Nearly four out five (78 per cent) entrepreneurs are predicting growth over the next 12 months according to the latest Enterprise Index research by Smith & Williamson, the accountancy, investment management and tax group.
However, the Enterprise Index, a quarterly barometer testing the views of nearly 200 business leaders and entrepreneurs, reveals that expectations for the wider economy have plummeted. More than a third (37 per cent) expect the economy to improve over the coming year, down from 50 per cent in the previous quarter.
‘We’re looking at a wobble in confidence; entrepreneurs are naturally positive but are understandably less so as the consequences of the triggering of Article 50 and the ramifications of an unexpected General Election result sink in,’ says Guy Rigby, head of entrepreneurial services at Smith & Williamson.

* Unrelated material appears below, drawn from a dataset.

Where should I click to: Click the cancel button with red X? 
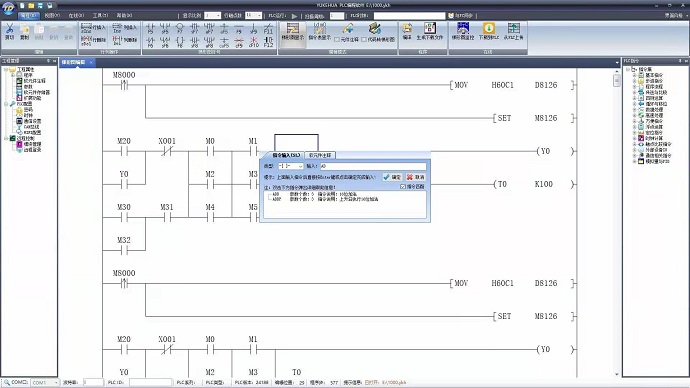click(x=415, y=177)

‘Government, beware. Entrepreneurs are the lifeblood of Britain’s future. They need looking after, and definitely fewer shocks. Uncertainty is not the businessman’s friend but, due to circumstances outside their control, that is the situation that faces them. The onus is on the government to change this but perhaps the leaders of larger businesses need to start coming to the fore. SMEs face a challenging period and they need everyone to pitch in to ensure the United Kingdom remains the premier place to start, develop and scale-up a business.’
The Smith & Williamson Enterprise Index itself fell eight points to 103.9 (January 2013 = 100), as optimism in entrepreneurs own abilities and business prospects failed to outweigh the negativity perceived across the wider business spectrum.
Avoiding a populist hangover
Belief in the government’s support for private enterprise remained low, with less than half (48 per cent) of respondents believing Theresa May’s government had their best interests in mind. For the post-election respondents to the survey, belief dropped further still; only two out of five respondents believed that government policy is supportive.
‘The General Election magnified the Labour Party’s populist policies, which many see as a threat to future stability and prosperity. Most business leaders understand that, whilst a tax and spend approach may sound appealing, it is unlikely to generate anything other than a fleeting feel-good factor, followed by an unpleasant hangover,’ says Guy.
Notwithstanding wider economic concerns, nearly two thirds (63 per cent) of respondents remained optimistic about their own prospects over the coming year. Well over half (57 per cent) of business leaders are expecting to increase headcount over the next three months.
‘Entrepreneurs are naturally enthusiastic and confident in their own abilities. Whilst this can occasionally lead to excessive exuberance there is now a far wider understanding that entrepreneurs generate both jobs and wealth and the private sector has generated a strong entrepreneurial ecosystem over the past ten years,’ adds Guy.
Cyber security planning well advanced
Three out of five respondents said they had a developed cyber security plan for their business – an issue that has become more and more important following the recent cyber attacks including WannaCry and Petya.
‘Small businesses need to have robust defences against cyber attacks and it’s encouraging to see so many entrepreneurs taking this seriously. It’s tough for even the largest companies to have a fully developed and managed cyber security plan so it’s impressive that so many SMEs are looking to get on top of this,’ concludes Guy.